I was a victim of The Changing Room Horrors yesterday. I tried on 3 dresses in the massive Manchester Primark: one was the most bizarre fit ever, one was pretty much see through and the other one was alright but a bit shoddy and not worth spending £17 on. So far, so average, at least for a Primark trip.

Then I made the bold move of trying on dungarees. Big mistake. Huge mistake.

Admittedly, this cute polka dot dungaree dress almost looked nice. If it hadn't been about 6 inches too short, I'd have bought it. But I also tried on the dungaree shorts (ohhhh, that wasn't a pleasant reflection in the mirror) and the proper full length dungarees (it would have been funny if I hadn't been virtually crying at how awful they looked). No matter what the style, they're clearly never going to suit me and it makes me sad. It also makes me curse my stupid body shape that just won't suit anything at the moment unless it's a particular cut of dress.

Looking at the bright side, at least I have some nice frocks to distract me.


This pretty one came home with me from the trip to Warwick. It wasn't one of the hundreds that Sarah was getting rid of, it was one of Char's castoffs. I love having generous friends with lovely taste in clothes.




These glittery shoes are so much fun that they're almost distracting me from the destruction of my dungaree dream. Sparkly toes!


Dress - Topshop, via Char
Cardi - H&M
Jewellery - all from various Dorothy Perkins sales
Flats - TK Maxx
Bag - c/o Brit Stitch

Project Polka Dot

Thursday, 15 August 2013

I MADE A FROCK! ALL BY MYSELF!


Why yes, I am shouting about it. I'm flipping proud of myself.

At least, I am now.  It's taken a while to appreciate the finished article, mostly because it took me about nine years to make it and I'd been staring at polka dots so long that I was sick of the very sight of them.
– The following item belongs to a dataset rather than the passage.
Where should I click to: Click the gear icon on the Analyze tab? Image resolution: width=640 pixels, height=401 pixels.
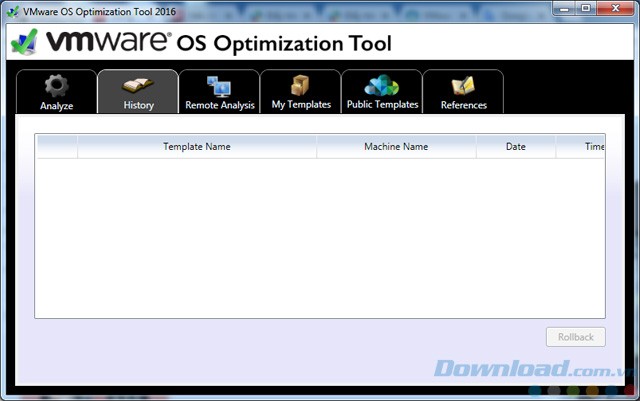pyautogui.click(x=57, y=86)
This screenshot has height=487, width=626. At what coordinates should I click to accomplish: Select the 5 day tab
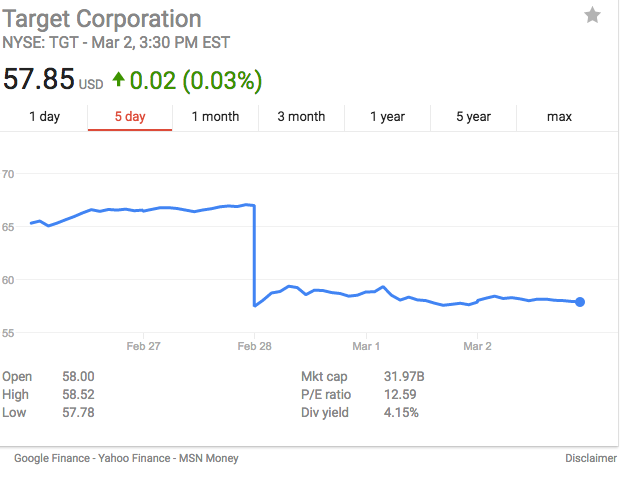tap(130, 117)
Why did no-one tell me that cutting all the pieces out takes so long?  I naively thought it'd take about half an hour to snip a few bits of fabric.  Haaaaaaaaaaaaaaaaaaaaaaaa, good one Alex. Admittedly I had the twin handicaps of a marauding cat getting in the way and an utter inability to get my head around patterns (I take one look at the instructions and my brain goes NERRRGGGHHHHHHHHH), but still.

Helpful.

 I was drained. Drained, I tell you.  The pieces remained cut out but unsewed for a good number of weeks before I could muster up the energy to crack on with it. Never let it be said that I'm quick to finish a project.  Then when I did start, I reckon I spent more time moaning about how hard it was than actually sewing.  God love all of you who put up with me during the process.


Those of you who can actually sew are probably laughing at my utter feebleness.  It's not even a complicated pattern. But trust me, when you don't really know anything about sewing and are still a bit shit at the basic stuff like, ooh, sewing a straight line, it's HARD. So it took me ages to finish it.

I did, eventually.  Yay me, right? Celebrations all round, wearing it to bed because I loved it so much? Not really. I'd been looking at the bloody thing so long that I honestly wasn't excited about the fact I'd eventually finished it. I sewed the final stitch, ironed it, flung it on a hanger and went to bed feeling a weird mixture of disappointment and relief.  (I've been assured that this is normal with crafty projects)

It's now a few weeks later and I'm sure you'll be happy to know that the feeling of gloom has lifted. I love my frock!


I don't particularly love these pictures of it though - it was a Bad Face Day. Also, apologies for the fuzziness. The picnic bench I prop the camera on was in the sun: the brick wall was in the shade. It's not a good combo, even when you edit the crap out of the photos afterwards.  I only had ten minutes to grab the photos though so it's this or nothing.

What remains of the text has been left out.